Given the rise of connected devices, the security of tracking systems is becoming a parallel concern. Frameworks such as ISO 55000 for asset management and the updated NIST Cybersecurity Framework 2.0 offer reference points for organizations trying to secure their operational networks. The NIST guidance emphasizes the need to protect operational data flows, including data from tracking sensors and gateways. This is particularly relevant as companies deploy equipment like the Samsara Asset Gateway, Asset Tag, and Asset Tag XS.

Operations leaders often describe an untracked asset as a double risk. First, it might be stolen. Second, it might sit idle on a distant lot, costing money and time because crews cannot locate it. Consultants from firms such as Accenture have warned that prolonged uncertainty around equipment location distorts planning cycles in construction, utilities, and logistics.

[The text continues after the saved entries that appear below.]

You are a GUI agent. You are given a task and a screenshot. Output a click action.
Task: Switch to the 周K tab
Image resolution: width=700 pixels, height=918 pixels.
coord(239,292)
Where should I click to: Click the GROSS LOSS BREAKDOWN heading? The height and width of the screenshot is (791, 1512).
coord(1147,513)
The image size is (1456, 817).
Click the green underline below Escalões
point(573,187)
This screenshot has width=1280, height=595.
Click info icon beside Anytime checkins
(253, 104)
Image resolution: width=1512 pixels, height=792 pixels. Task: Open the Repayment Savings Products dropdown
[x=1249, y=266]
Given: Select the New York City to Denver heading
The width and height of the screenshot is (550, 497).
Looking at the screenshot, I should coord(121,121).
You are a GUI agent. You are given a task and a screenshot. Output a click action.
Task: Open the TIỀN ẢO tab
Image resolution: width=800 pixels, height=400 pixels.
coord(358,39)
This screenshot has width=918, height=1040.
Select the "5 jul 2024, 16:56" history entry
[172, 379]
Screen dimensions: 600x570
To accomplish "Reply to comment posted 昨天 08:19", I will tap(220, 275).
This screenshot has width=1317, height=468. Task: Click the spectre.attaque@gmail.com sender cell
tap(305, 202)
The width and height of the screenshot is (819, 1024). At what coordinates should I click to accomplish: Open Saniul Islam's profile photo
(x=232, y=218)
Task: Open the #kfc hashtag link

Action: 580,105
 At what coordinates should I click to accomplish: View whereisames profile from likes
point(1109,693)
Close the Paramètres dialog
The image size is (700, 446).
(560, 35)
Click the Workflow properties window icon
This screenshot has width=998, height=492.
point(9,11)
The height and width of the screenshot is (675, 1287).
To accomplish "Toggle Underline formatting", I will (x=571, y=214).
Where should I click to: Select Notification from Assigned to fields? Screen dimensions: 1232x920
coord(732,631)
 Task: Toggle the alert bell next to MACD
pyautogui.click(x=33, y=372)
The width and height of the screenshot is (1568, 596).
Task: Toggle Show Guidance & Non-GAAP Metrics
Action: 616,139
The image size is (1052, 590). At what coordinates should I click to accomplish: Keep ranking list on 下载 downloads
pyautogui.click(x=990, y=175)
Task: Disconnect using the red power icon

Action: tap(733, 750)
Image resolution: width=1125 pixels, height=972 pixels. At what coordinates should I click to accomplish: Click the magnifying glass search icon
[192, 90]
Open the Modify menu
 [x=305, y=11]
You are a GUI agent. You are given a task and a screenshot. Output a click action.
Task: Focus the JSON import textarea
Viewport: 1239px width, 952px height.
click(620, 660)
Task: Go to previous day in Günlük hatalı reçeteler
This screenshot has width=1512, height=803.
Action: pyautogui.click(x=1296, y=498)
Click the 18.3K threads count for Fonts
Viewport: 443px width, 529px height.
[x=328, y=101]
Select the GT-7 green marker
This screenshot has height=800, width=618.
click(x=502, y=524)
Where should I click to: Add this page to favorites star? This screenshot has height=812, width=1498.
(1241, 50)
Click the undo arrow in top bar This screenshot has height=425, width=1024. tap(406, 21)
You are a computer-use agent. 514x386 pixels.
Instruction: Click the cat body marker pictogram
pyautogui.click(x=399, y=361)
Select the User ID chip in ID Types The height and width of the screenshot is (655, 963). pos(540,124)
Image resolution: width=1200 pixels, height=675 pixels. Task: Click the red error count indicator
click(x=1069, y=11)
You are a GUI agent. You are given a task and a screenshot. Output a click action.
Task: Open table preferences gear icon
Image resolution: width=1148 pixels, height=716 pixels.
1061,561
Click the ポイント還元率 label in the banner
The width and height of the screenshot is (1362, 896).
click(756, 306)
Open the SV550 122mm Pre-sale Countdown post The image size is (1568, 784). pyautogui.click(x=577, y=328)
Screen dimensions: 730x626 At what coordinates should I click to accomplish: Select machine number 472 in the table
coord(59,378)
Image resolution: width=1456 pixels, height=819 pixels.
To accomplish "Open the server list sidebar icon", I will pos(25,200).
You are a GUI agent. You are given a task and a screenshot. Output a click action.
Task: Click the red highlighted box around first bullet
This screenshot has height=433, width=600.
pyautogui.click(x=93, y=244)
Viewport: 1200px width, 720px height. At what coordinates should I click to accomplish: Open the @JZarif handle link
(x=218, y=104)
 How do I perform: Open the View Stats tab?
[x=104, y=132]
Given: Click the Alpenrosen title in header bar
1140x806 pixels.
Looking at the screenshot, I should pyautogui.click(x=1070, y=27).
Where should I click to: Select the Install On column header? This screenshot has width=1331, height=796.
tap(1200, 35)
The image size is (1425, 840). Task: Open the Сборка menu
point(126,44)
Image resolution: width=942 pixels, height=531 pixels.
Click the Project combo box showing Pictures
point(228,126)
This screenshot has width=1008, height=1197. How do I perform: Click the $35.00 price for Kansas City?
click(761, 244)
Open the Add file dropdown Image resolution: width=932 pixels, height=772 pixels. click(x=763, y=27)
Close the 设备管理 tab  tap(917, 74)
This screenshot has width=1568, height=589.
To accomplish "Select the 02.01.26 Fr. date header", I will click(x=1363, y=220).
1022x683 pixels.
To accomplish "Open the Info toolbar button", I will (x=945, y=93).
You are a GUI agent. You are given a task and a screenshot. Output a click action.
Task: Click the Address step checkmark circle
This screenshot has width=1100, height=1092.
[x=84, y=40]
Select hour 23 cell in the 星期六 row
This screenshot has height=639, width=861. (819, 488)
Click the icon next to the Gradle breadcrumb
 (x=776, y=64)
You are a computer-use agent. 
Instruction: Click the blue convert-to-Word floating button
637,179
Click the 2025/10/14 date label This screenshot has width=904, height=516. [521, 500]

The broader backdrop, which includes global supply chain variability and rising equipment prices, heightens the stakes. With more sectors seeing the cost of materials and specialized parts increase, the financial penalty for losing or misplacing assets grows accordingly. The research lands at a time when asset tracking is moving from niche use cases to mainstream operational planning. Whether organizations adopt technology from this or another vendor, the trend toward real-time visibility is gaining momentum.

Asset invisibility is no longer treated as a minor inconvenience in mid-size operations. It is shaping budgets, productivity strategies, and risk profiles. The 2026 metrics provide tangible data for a challenge many leaders have felt for years. The mix of direct theft, misplaced tools, and delayed recovery creates a compounding effect that actively drains operational budgets.